[DATA EXTRACTS Boundary: Start]

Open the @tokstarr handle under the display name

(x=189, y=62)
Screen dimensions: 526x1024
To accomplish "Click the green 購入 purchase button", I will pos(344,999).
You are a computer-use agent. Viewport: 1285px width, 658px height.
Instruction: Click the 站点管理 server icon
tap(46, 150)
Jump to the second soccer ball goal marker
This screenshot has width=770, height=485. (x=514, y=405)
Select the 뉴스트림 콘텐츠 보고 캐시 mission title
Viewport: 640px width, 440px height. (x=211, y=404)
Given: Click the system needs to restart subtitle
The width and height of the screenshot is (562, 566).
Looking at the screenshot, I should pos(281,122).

[DATA EXTRACTS Boundary: End]
[DATA EXTRACTS Boundary: Start]

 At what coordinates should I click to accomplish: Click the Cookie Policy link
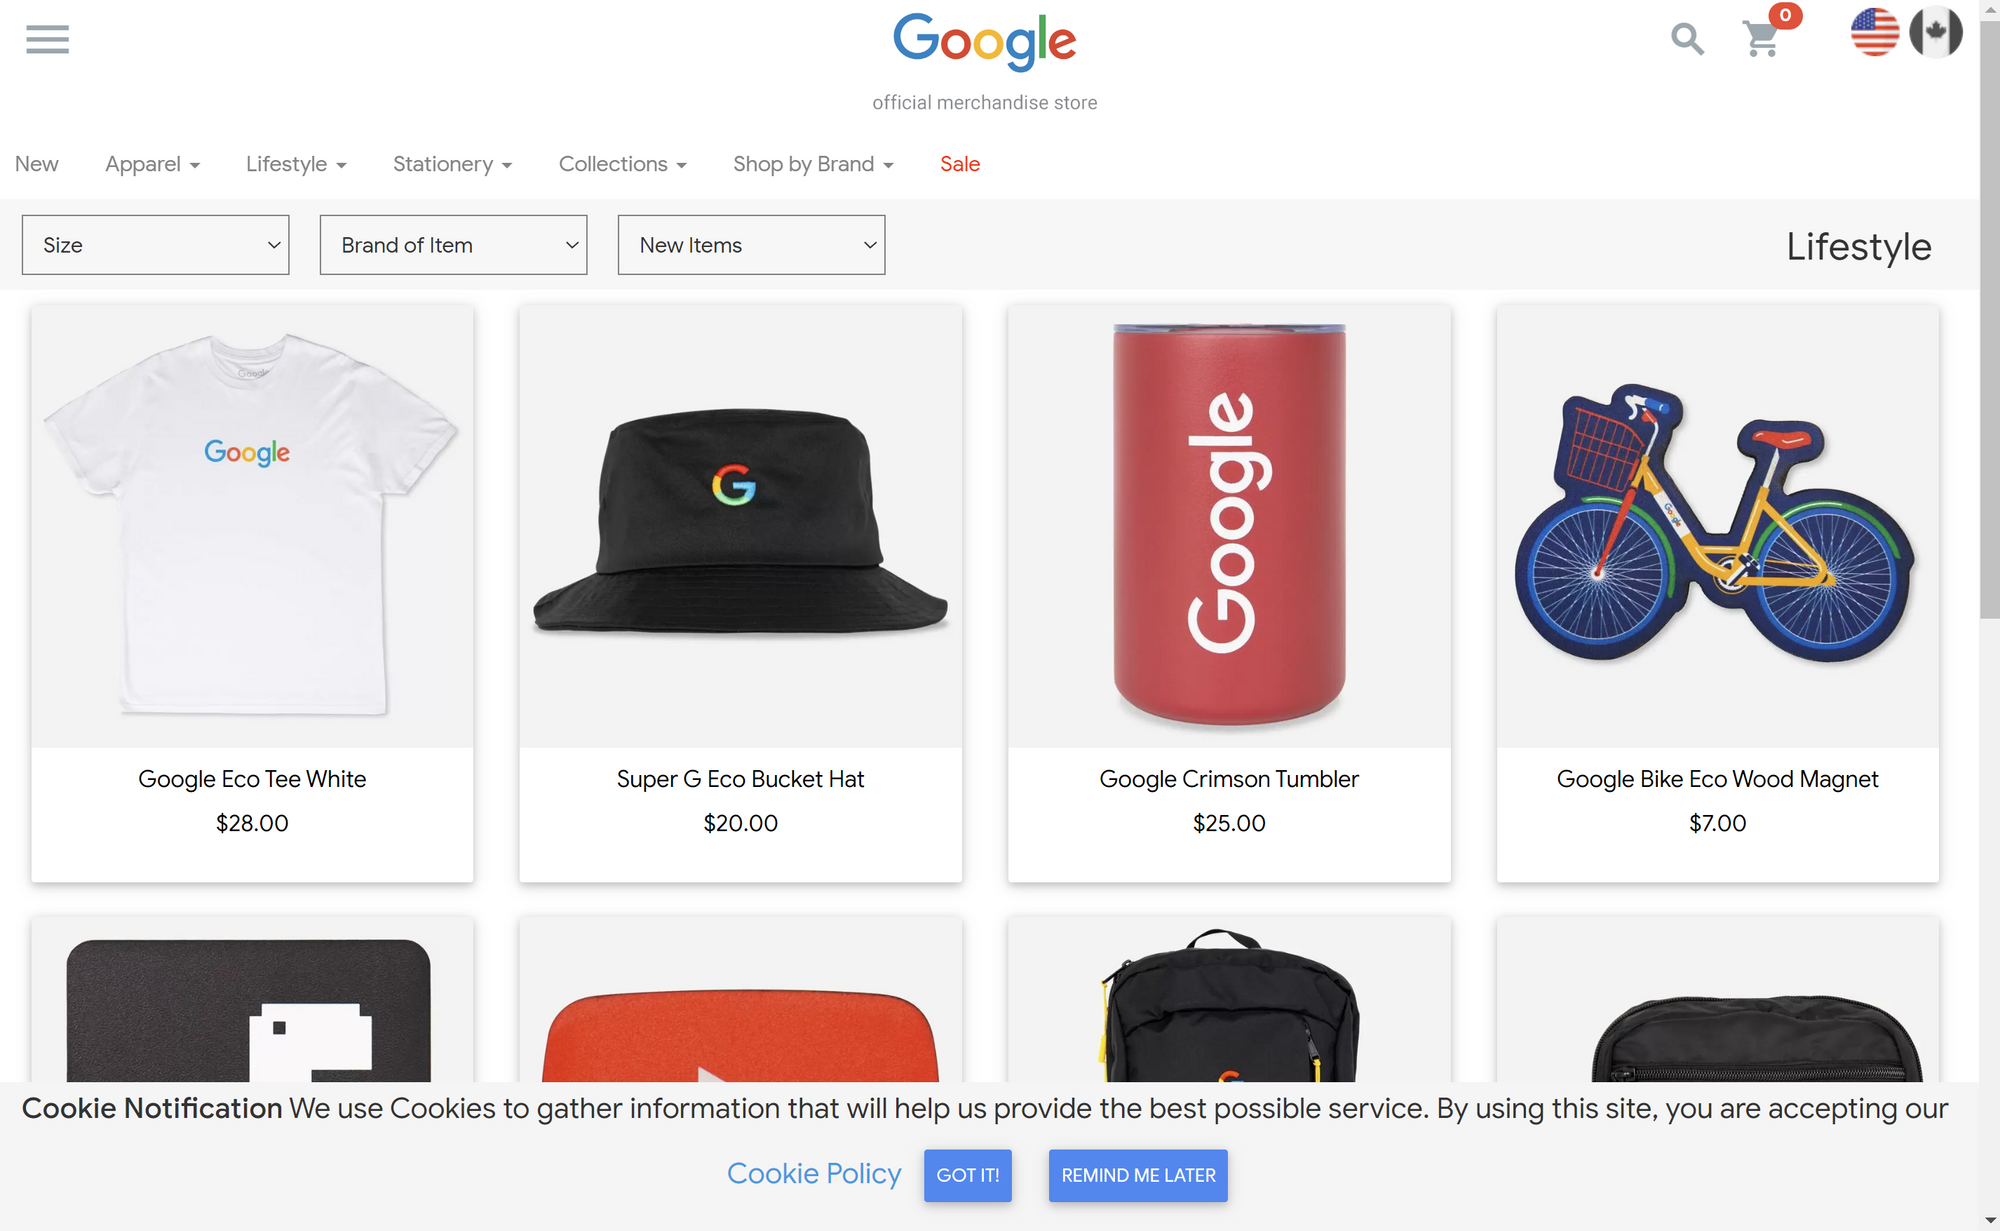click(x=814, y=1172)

[DATA EXTRACTS Boundary: End]

** WHAT YOU WILL DO **
Repeat exactly the lines above from the one with "You are a computer-use" up to and including the one with "Given: Click the". No other line belongs in the reply.

** EXPECTED ANSWER **
You are a computer-use agent. Viewport: 1285px width, 658px height.
Instruction: Click the 站点管理 server icon
tap(46, 150)
Jump to the second soccer ball goal marker
This screenshot has width=770, height=485. (x=514, y=405)
Select the 뉴스트림 콘텐츠 보고 캐시 mission title
Viewport: 640px width, 440px height. (x=211, y=404)
Given: Click the system needs to restart subtitle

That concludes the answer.